Nel processo di formazione s’individuano i seguenti obiettivi: apprendere brani musicali a difficoltà graduata; coordinare il suono tra tutti i membri del gruppo; dare espressività al suono. Da questo tipo di percorso può nascere un gruppo di suonatori di campanine, il cui piacere di fare musica può concretizzarsi nell’intrattenimento pubblico e nel suono delle campane a tastiera in cima al campanile.

Se il suono a tastiera è prerogativa del musicista, il suono a corda, altrettanto importante, può essere appannaggio di chi coglie nella musica l’elemento fisico, aspetto rilevante nel suono delle campane.
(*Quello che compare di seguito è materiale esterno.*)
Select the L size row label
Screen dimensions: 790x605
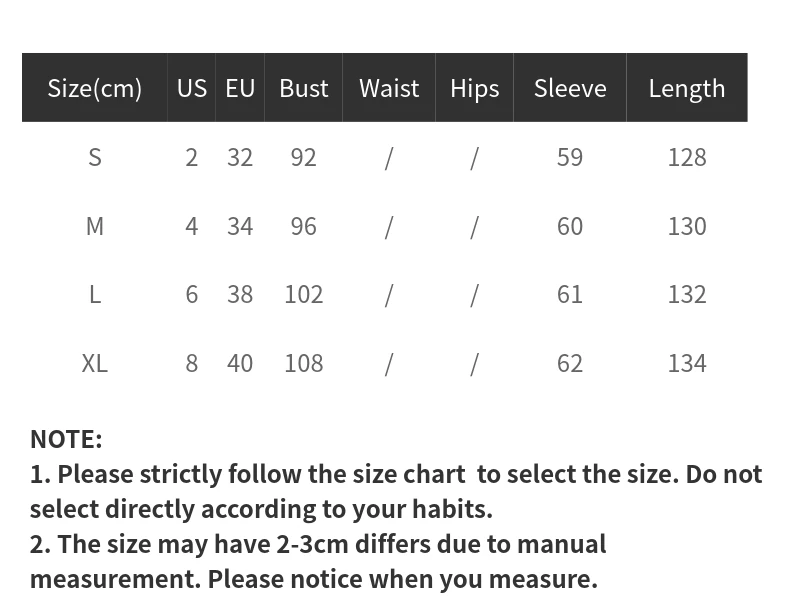[x=95, y=295]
In questo modo, un gruppo eterogeneo può trovare compattezza nella suddivisione dei compiti e nella diversa motivazione che ciascuno può cogliere in un progetto di gruppo.

In conclusione, se formazione significa guidare alla padronanza di uno strumento e informazione si identifica con acquisizione di coscienza sul significato dell’argomento, compito del formatore è quello di cercare e reinventare in itinere una strada che si muova informazione e formazione, offrendo a tutti gli utenti di un progetto la possibilità della crescita personale con motivazione

Il bilancio è indubbiamente positivo e ha visto grande interesse da parte della pressoché totalità degli alunni verso lo studio degli idiofoni, la loro natura, la loro diversità timbrica, nonché il modo di approcciarsi a uno strumento musicale diverso dagli insegnamenti accademicamente impartiti nei centri educativi.

Dallo strumento campanine è emerso il grande valore del lavoro di gruppo, elemento cardine che porta con sé aspetti formativi dello ‘stare insieme’ di grande rilevanza pedagogica, dato spendibile nel vivere e nel con-vivere sociale futuro. Riprendendo la riflessione compiuta qualche settimana fa in occasione di un pensiero ‘a metà della via’, sorge spontanea la domanda in merito al futuro di questo primo stimolo. Non vi è dubbio che, dal punto di vista strettamente campanario, la speranza sia che questi piccoli allievi possano quanto prima esercitare le melodie apprese sui campanili, cimentarsi con gli strumenti della tradizione, sperimentare e condividere nuove emozioni. Lo strumento campana, per le sue forti implicazioni sociali, esercita necessariamente un forte richiamo sull’ambiente, sui ricordi degli anziani, sul valore pubblico e religioso del suono.

La zona di Pavone Mella è decisamente priva di supporti per il suono manuale delle campane, in quanto soggetta a uno smantellamento della tradizione sotto il peso dell’elettrificazione. Tuttavia, il fascino delle campane e di ciò che vi ruota attorno è apparso sin dall’inizio intenso, quasi iniziatico. Durante le nostre chiacchierate tra una melodia e l’altra, una bambina di seconda elementare ha ricordato come suo papà tirasse le corde del campanile del paese da ragazzo.

Proprio dai bambini sono sorte spinte alla riflessione sull’importanza delle regole che costituiscono e cementano un gruppo, sull’ordine che regola e disciplina la musica, sulla fatica del lavorare bene insieme per apprezzare lo sforzo della fatica stessa.